化学物質による労働災害の防止を目的に、2023年に労働安全衛生法が改正されています。具体的な改正ポイントは次の通りです。

  • リスクアセスメントの対象となる化学物質の製造・取り扱い
  • 譲渡提供を行う事業場ごとに化学物質管理者の選任・管理体制の強化
  • 化学物質のSDS(安全データシート)等の定期的な確認・見直しによる情報伝達の強化
  • リスクアセスメント対象物に対する労働者のばく露低減措置の義務化
  • 化学物質の管理状況に関するモニタリング強化
  • 特定の業種で一部免除されていた教育項目の義務化

この法改正により、リスクアセスメント義務化の対象となった化学物質が大幅に増加し、化学物質を扱う仕組みの改善が求められています。

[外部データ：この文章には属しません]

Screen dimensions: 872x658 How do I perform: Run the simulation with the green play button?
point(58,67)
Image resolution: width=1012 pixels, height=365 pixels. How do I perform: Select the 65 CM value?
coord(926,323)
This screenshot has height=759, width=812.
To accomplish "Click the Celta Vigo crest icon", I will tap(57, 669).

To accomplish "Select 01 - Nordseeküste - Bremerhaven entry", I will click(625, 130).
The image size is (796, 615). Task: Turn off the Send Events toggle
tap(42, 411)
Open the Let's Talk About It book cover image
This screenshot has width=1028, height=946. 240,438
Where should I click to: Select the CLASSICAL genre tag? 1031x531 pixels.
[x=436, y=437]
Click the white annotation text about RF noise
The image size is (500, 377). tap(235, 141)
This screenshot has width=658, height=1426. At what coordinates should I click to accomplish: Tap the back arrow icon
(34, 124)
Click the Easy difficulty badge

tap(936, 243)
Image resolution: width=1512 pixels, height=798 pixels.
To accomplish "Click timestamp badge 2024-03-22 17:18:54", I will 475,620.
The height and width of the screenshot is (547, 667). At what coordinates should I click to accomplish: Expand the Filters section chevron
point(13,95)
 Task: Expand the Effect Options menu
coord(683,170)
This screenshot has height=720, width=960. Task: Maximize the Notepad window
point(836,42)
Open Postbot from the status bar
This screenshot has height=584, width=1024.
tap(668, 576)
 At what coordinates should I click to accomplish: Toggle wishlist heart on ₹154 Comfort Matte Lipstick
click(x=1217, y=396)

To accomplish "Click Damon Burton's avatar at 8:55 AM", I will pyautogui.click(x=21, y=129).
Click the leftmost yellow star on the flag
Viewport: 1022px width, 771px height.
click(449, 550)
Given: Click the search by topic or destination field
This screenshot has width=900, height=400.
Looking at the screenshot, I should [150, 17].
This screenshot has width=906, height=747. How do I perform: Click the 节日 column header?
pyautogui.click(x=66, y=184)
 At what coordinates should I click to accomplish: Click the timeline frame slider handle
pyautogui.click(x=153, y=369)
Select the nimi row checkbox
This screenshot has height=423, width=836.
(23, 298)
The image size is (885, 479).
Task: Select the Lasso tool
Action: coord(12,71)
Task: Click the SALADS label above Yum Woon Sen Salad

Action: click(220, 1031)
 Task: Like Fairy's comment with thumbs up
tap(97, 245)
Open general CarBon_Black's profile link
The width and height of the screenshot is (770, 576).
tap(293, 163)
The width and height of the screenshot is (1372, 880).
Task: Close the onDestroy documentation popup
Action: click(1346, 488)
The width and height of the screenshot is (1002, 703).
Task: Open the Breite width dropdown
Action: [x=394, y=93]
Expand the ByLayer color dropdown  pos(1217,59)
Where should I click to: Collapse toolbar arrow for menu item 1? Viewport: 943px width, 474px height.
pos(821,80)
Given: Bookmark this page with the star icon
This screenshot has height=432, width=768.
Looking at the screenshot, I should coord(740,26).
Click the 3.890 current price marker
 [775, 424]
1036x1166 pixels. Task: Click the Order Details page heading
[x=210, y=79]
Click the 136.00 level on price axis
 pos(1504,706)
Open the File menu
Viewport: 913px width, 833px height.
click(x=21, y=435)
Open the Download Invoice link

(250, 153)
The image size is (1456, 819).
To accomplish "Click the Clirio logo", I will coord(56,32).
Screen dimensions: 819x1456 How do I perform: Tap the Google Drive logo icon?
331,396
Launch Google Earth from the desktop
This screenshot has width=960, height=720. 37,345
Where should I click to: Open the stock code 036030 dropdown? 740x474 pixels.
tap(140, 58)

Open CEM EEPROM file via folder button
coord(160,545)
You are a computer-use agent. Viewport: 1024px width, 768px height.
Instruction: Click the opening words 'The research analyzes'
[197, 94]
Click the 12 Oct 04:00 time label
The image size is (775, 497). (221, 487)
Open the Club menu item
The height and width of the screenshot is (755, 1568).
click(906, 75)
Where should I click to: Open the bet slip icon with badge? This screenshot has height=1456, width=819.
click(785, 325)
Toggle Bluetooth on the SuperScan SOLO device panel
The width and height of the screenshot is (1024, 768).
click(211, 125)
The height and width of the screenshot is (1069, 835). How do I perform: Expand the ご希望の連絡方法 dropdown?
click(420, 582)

法改正に伴う労務管理においては、化学物質の危険性や有害性を特定し、リスク低減措置の検討・実施を経て、労働者に結果を周知します。なお、法改正では周知に加えて、記録の作成・保管も義務付けられているため、注意が必要です。

労働安全衛生法違反による罰則

労働安全衛生法に違反した場合、その内容に応じて懲役あるいは罰金の罰則が科せられます。

違反内容罰則
政令で制限されたものを許可なく製造・輸入・譲渡・提供・使用した3年以下の懲役又は300万円以下の罰金
特定の機械や化学物質などを許可なく製造した1年以下の懲役又は100万円以下の罰金
・安全衛生教育の未実施

・疾病者の就業禁止違反

6ヶ月以下の懲役、または50万円以下の罰金
・健康診断の未実施

・管理者、衛生委員会、産業医などの未選任

50万円以下の罰金

労働者の安全・衛生確保のためには適切な労務管理が必要

労働災害を防止し、労働者の健康と安全を守るためには、労働安全衛生法に準じた労務管理が欠かせません。

基準や責任体制の明確化に加え、職場環境を主体的に改善していくためにも、本記事を参考に労働安全衛生法のポイントを理解し、具体的な対策を講じましょう。